Gross: It is beyond awesome, high in the sky, with sweeping views west over the steeples of St James Church to Central Park and then, across the river to New Jersey, north up Park Avenue and south to encompass all of midtown Manhattan and beyond. A duplex, it's got two terraces, a 15x17 library, a 26x22 living room, a 22x16 dining room, servants quarters including a hall, two maid's rooms, a pantry and a 10x15 kitchen on the lower 17th floor, and a spiral marble staircase up to the 18th floor where there are two bedrooms (each with bathroom), 9 closets and a third huge wrap-around terrace.

Q: $27 million: hot, cold, or just right?
Gross: Granted that David's triplex has 21 rooms, seven bedrooms and nine bathrooms, and sold for only $25 million less than two years ago, $27.5 million might seem a bit steep for a 9-room 4,000 square foot apartment. But 17D has got those views...and all the original details...and it is the first apartment in the building to come on the market since a pesky little writer published a book that claimed 740 is the best apartment house in the world. So I kinda think they might get it and if they do, I kinda think they should give me a commission...or an iPod, at least.

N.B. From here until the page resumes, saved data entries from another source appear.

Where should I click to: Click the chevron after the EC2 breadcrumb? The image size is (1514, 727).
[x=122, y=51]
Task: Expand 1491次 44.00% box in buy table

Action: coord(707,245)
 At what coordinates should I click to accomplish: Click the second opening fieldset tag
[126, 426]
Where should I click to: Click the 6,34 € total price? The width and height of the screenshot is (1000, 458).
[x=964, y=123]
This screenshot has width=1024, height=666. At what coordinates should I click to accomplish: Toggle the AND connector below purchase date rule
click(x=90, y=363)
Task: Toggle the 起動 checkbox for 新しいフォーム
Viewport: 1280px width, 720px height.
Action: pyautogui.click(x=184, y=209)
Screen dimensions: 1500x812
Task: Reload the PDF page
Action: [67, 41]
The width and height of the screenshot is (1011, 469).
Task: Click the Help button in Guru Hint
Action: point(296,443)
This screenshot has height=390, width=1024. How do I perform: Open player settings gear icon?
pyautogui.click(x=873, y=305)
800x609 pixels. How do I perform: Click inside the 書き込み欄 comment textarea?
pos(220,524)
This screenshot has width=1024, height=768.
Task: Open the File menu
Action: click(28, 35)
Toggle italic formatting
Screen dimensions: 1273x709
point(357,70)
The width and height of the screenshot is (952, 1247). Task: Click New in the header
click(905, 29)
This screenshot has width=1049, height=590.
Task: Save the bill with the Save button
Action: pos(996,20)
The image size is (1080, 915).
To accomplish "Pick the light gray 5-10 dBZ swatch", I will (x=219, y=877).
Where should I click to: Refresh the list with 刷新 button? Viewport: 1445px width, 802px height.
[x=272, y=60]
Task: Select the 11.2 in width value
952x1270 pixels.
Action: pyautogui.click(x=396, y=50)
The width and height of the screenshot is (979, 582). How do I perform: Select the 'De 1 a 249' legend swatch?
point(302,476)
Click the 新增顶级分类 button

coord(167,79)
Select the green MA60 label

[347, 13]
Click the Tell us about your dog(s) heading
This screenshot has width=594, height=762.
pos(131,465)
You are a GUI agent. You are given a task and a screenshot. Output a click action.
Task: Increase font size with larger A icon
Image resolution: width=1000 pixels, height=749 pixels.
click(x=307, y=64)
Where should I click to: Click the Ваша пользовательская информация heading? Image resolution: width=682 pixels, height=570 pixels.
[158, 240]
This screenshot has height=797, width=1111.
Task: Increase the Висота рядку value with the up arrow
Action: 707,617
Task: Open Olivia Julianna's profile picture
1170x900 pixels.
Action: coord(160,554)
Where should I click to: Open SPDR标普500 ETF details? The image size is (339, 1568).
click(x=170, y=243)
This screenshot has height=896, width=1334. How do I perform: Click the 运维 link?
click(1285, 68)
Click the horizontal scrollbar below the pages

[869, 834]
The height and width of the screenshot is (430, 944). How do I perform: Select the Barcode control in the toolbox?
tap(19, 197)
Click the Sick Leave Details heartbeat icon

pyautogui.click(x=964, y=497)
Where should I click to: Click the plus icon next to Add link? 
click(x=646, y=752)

One last thing...the other night, I spoke to a book group that includes one of New York's top brokers and talk turned from Haupt's place to Schwarzman's, and whether, if he put it on the market, he could get more than the record-setting $44 million Rupert Murdoch paid for Laurence Rockefeller's flat on Fifth Avenue. The broker's estimate of the asking price Schwarzman could fetch (and remember, he paid just under $30 million, the previous record, in 2000): a whopping $55 million!!!!!